§ **YOUR GOAL**: An exact copy is needed of the lines from the one that contains "Task: Select 'Tylko" through the final line of the data below, with pictures left out.

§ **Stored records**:
----------------

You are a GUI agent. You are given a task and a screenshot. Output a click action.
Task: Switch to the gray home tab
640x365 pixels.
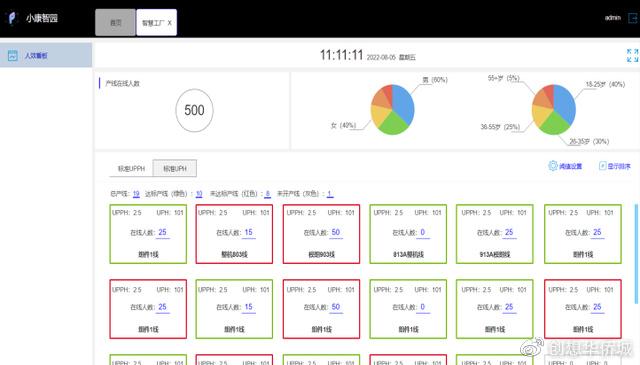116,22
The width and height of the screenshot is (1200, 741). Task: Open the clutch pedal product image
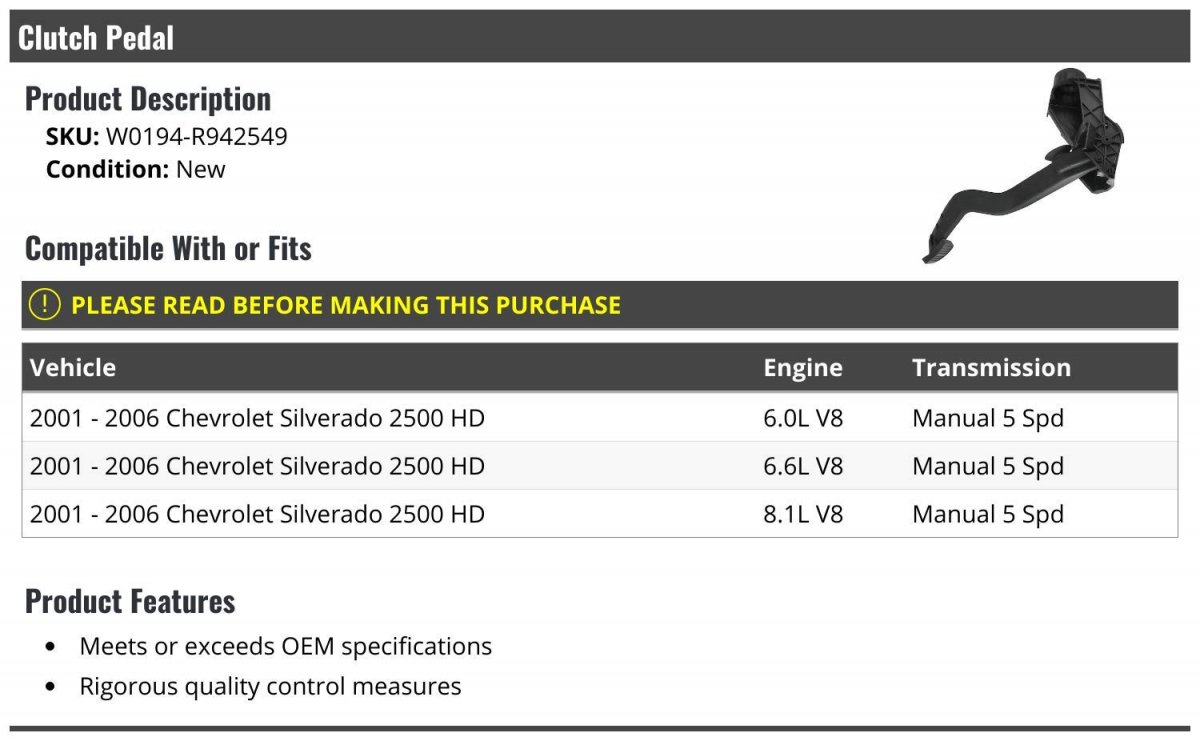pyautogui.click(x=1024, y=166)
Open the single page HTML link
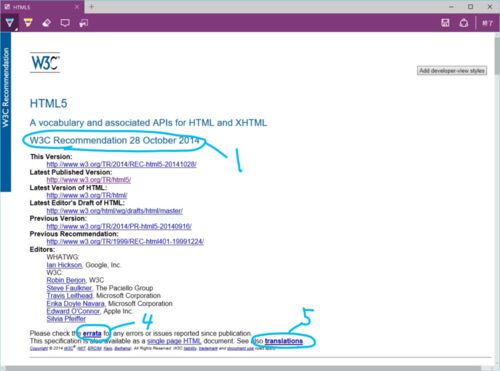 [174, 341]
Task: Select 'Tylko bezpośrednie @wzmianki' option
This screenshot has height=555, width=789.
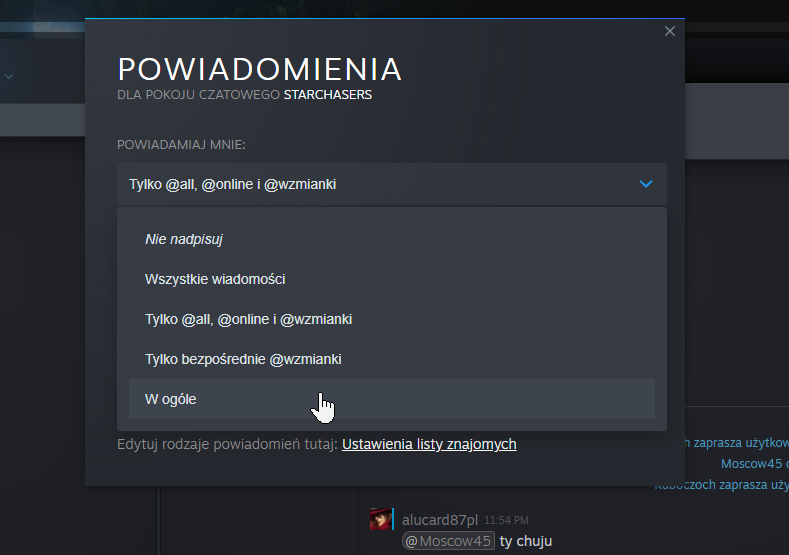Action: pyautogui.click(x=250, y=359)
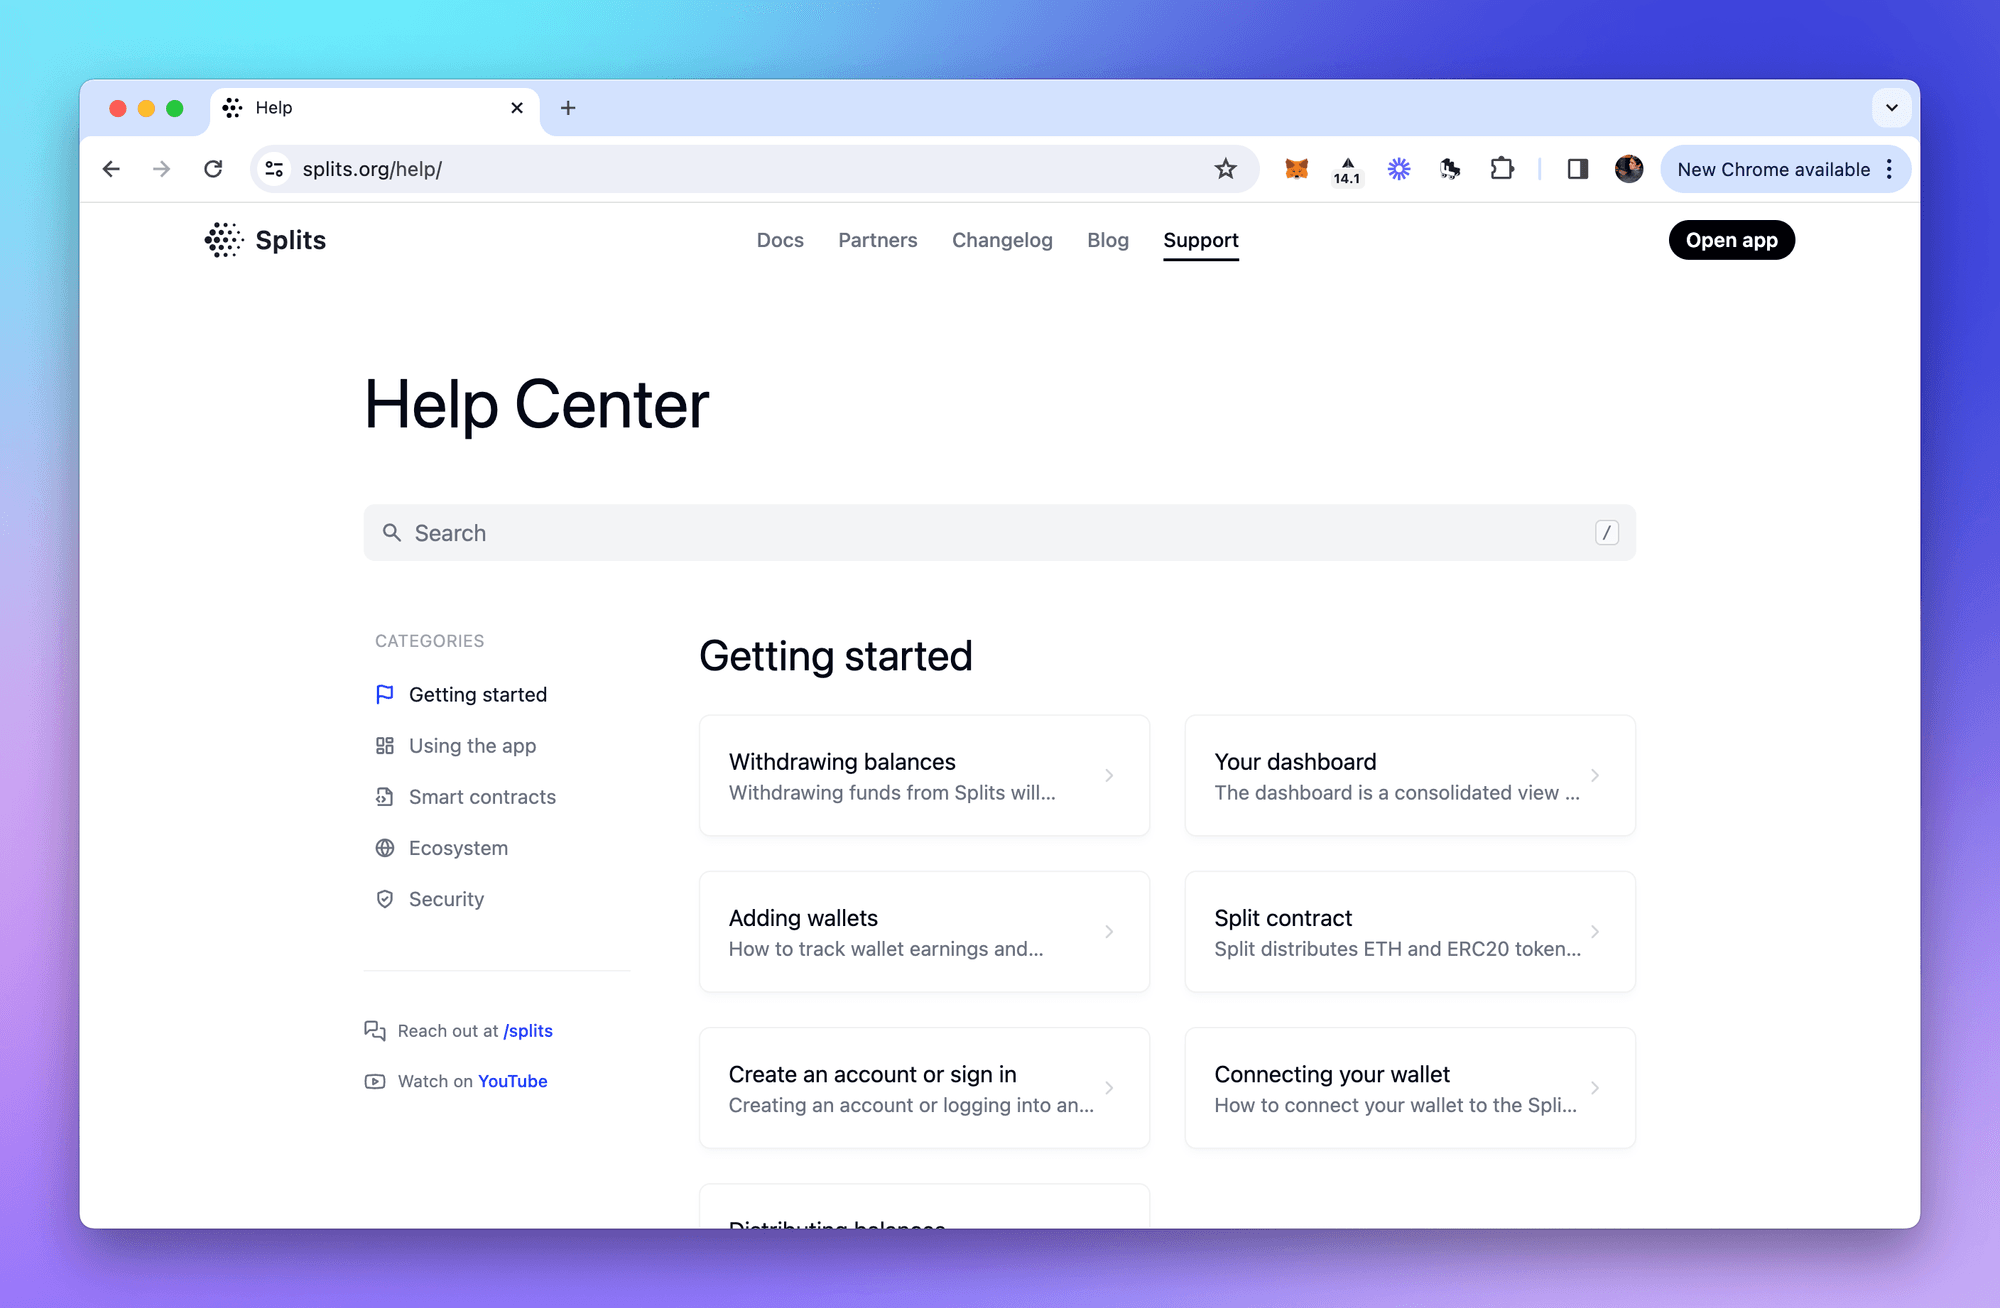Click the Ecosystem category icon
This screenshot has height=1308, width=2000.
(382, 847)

----------------

§ **RESULT**:
Task: Select 'Tylko bezpośrednie @wzmianki' option
This screenshot has height=555, width=789.
Action: pyautogui.click(x=250, y=359)
Click the Ecosystem category icon
This screenshot has height=1308, width=2000.
(382, 847)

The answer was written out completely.